___ Data extract ___

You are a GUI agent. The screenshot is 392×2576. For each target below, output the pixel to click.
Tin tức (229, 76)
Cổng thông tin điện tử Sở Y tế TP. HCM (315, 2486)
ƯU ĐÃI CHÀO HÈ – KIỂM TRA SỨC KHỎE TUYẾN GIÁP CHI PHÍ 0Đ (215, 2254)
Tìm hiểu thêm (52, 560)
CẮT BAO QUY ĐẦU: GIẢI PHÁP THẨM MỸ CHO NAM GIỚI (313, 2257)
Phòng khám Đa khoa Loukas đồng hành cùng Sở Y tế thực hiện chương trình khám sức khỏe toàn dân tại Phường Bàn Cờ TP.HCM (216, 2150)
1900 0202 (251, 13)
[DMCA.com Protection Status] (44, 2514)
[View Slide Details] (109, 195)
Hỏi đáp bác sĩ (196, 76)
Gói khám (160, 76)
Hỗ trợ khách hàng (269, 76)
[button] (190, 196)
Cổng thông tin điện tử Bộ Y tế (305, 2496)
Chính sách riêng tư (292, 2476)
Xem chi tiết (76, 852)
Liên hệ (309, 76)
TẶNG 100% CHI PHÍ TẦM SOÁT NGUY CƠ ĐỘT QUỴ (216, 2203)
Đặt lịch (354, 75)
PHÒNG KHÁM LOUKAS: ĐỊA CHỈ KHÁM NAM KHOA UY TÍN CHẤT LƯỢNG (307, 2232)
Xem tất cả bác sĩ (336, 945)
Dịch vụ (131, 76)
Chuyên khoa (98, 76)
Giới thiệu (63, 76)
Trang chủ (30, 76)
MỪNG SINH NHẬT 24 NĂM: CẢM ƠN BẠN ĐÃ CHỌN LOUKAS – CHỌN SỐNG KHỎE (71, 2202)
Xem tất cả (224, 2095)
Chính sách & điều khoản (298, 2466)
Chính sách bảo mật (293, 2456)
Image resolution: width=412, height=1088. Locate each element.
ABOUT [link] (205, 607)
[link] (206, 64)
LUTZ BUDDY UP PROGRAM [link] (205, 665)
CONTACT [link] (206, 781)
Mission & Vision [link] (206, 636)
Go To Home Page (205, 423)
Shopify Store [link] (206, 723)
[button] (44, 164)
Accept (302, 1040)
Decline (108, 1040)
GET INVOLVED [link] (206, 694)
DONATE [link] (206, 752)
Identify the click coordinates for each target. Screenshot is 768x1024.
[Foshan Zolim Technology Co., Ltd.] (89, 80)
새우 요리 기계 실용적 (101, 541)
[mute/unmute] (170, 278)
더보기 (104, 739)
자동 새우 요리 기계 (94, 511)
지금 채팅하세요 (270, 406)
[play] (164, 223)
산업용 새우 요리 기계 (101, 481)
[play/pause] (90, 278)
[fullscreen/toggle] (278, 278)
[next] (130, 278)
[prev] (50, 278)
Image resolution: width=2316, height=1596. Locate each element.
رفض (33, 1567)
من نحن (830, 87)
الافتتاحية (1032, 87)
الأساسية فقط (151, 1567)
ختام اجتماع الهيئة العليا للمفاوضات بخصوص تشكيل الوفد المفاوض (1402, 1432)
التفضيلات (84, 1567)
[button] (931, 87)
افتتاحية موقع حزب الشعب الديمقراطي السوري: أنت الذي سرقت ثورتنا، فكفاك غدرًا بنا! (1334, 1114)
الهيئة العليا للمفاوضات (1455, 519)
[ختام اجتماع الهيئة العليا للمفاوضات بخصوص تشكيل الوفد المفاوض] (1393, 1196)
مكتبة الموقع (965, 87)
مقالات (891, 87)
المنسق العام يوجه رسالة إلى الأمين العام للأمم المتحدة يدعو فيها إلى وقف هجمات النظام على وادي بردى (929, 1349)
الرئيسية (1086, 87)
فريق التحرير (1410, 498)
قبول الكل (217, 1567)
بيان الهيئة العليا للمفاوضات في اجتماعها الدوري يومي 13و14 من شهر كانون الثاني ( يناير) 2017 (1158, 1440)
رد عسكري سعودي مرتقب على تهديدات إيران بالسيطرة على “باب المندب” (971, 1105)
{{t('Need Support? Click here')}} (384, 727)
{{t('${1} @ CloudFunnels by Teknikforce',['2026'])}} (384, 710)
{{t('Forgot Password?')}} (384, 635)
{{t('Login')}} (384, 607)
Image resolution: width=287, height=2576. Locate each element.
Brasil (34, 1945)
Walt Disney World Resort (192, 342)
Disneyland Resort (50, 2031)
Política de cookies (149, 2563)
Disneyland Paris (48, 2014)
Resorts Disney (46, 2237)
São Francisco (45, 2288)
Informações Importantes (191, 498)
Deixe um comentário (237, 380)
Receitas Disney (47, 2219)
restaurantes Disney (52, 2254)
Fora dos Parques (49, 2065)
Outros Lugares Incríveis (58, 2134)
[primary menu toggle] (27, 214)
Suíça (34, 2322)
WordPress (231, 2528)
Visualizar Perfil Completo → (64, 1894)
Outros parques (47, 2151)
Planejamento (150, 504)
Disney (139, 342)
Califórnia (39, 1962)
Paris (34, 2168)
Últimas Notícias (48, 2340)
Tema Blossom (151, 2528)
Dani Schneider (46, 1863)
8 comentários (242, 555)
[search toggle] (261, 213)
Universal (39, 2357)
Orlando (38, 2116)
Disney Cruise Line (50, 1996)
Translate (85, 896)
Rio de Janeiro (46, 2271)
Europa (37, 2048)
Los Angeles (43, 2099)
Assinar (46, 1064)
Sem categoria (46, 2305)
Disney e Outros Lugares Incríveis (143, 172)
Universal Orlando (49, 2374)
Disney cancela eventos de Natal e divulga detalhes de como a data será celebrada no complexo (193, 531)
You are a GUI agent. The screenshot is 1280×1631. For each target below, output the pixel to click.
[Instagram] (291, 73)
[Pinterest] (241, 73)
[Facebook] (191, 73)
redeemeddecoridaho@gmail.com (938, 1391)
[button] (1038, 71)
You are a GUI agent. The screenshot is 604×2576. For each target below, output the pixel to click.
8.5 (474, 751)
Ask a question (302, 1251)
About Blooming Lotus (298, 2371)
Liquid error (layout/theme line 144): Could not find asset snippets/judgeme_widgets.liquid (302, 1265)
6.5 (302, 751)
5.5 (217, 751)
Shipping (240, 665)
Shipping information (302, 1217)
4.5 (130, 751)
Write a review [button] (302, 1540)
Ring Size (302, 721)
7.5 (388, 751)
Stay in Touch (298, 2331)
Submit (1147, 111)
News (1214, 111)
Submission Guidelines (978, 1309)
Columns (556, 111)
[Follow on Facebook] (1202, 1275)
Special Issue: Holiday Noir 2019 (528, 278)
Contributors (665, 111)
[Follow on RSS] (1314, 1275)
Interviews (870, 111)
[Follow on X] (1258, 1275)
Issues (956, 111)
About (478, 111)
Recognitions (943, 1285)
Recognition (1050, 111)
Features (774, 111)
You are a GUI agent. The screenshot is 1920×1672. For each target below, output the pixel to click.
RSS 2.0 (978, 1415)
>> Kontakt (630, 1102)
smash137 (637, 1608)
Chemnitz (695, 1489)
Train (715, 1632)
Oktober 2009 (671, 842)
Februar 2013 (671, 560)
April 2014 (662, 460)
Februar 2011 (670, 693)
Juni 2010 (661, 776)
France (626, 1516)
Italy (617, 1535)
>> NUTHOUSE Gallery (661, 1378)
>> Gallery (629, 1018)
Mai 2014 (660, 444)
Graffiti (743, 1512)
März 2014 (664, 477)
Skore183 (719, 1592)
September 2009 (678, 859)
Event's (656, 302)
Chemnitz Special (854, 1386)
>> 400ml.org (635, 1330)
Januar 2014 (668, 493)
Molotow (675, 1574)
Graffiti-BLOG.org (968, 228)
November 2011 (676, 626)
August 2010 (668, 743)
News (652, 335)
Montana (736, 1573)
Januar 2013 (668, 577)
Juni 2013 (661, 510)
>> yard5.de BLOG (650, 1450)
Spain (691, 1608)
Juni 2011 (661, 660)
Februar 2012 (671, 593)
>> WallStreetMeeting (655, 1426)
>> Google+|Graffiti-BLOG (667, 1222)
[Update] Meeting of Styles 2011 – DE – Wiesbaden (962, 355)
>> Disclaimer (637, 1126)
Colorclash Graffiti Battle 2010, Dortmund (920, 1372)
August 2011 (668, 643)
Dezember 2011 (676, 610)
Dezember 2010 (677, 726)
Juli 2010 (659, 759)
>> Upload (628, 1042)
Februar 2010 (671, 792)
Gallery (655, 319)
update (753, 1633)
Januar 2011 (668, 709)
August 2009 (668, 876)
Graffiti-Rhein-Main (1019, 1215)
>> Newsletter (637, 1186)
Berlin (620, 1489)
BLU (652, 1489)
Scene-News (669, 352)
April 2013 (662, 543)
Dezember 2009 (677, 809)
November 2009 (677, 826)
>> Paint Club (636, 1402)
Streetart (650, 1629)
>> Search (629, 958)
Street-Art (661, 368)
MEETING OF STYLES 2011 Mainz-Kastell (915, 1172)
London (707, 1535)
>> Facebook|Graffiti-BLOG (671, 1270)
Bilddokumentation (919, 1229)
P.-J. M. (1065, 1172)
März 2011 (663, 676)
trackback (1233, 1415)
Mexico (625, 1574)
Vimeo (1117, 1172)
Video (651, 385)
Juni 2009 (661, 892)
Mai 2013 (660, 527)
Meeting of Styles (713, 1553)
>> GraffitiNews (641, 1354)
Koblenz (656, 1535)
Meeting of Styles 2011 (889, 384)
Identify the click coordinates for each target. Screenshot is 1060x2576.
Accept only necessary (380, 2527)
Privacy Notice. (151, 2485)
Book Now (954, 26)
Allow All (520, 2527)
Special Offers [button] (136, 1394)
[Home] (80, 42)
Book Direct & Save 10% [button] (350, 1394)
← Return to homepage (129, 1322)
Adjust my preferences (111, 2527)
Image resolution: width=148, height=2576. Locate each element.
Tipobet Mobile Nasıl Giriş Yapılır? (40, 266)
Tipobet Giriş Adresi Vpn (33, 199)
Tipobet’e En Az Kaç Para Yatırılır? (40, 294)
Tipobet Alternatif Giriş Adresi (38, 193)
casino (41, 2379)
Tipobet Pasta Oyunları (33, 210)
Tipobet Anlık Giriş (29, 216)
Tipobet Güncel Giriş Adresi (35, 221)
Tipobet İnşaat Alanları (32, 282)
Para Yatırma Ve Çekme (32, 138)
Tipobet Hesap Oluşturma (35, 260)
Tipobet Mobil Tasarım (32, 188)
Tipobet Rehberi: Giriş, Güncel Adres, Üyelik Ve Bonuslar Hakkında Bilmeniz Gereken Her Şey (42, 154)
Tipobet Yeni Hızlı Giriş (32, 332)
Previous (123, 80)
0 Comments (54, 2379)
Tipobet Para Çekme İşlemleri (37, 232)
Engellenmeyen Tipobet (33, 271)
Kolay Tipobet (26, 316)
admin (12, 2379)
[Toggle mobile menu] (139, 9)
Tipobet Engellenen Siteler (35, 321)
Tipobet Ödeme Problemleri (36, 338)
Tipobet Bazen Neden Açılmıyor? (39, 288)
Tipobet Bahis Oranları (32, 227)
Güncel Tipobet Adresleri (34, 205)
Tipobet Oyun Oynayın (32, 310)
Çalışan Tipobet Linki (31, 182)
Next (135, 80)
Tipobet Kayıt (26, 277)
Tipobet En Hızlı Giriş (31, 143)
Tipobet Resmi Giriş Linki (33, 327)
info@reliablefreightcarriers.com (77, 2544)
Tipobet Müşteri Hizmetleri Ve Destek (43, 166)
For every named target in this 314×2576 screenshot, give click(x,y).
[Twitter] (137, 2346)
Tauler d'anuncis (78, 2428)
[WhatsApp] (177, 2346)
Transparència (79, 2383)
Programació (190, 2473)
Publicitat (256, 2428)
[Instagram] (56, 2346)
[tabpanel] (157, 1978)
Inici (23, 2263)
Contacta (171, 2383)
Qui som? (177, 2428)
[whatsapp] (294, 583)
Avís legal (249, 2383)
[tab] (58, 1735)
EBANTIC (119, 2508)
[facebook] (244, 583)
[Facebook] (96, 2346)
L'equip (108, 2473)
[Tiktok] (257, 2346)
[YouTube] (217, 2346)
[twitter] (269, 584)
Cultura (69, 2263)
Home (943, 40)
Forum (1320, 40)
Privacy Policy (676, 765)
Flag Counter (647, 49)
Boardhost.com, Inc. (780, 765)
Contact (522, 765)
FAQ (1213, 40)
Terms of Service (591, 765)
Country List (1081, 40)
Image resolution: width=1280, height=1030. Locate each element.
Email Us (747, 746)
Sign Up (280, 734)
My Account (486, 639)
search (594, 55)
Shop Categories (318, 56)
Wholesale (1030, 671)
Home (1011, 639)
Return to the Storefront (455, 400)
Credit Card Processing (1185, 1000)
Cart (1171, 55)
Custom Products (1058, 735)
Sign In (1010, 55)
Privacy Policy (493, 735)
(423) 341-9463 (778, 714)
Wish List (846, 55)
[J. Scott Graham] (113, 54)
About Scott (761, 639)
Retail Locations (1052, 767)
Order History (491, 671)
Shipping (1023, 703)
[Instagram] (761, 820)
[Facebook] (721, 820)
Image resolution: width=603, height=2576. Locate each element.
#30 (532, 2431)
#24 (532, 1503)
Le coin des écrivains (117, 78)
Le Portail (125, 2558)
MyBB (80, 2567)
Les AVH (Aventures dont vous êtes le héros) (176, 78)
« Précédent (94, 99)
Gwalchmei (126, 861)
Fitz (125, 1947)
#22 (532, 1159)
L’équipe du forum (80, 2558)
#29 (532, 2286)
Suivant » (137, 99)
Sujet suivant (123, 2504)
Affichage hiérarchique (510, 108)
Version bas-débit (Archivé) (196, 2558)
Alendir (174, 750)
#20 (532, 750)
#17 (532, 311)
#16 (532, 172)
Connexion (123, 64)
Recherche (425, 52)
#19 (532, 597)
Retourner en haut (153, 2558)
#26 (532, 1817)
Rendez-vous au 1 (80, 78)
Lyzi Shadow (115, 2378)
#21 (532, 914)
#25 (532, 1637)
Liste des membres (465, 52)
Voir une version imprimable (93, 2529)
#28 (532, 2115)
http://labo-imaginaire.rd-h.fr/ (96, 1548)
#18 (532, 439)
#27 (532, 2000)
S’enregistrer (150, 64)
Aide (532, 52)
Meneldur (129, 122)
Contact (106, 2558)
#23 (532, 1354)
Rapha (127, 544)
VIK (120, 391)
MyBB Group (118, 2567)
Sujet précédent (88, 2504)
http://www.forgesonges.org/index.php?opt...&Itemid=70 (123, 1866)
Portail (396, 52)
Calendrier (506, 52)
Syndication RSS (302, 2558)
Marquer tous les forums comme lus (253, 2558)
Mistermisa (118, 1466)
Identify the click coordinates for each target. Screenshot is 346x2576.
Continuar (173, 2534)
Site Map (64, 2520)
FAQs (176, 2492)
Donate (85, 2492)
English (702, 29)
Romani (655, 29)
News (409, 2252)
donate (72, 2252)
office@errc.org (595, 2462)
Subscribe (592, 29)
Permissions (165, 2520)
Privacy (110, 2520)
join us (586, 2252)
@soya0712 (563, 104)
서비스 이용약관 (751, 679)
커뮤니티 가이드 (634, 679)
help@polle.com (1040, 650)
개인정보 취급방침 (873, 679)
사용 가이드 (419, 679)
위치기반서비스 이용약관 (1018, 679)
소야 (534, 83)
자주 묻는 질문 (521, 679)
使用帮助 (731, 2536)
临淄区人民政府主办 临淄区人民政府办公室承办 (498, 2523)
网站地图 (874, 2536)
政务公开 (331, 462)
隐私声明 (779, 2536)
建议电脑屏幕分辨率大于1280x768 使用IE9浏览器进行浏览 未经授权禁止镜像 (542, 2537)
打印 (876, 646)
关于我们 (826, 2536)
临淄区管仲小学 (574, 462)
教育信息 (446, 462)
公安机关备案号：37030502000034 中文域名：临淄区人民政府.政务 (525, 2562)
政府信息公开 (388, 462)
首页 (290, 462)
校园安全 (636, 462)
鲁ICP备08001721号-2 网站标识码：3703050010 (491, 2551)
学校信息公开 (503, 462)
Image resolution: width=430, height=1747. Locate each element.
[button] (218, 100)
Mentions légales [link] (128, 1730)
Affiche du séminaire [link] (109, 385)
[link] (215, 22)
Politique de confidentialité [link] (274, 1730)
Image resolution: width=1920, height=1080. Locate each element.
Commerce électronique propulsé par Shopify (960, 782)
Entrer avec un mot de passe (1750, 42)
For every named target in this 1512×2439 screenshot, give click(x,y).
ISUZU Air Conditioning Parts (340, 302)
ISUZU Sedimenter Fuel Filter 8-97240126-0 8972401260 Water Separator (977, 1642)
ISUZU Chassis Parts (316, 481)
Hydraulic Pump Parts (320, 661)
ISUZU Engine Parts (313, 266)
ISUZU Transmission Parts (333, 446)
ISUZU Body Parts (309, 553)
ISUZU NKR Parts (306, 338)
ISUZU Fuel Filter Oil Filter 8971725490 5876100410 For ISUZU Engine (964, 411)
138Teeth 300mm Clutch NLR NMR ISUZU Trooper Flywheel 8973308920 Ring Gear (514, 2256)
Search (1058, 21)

___

Lines containing the word "Januar" are to be pulled from the records and copied.

Januar 2014 (668, 493)
Januar 2013 (668, 577)
Januar 2011 (668, 709)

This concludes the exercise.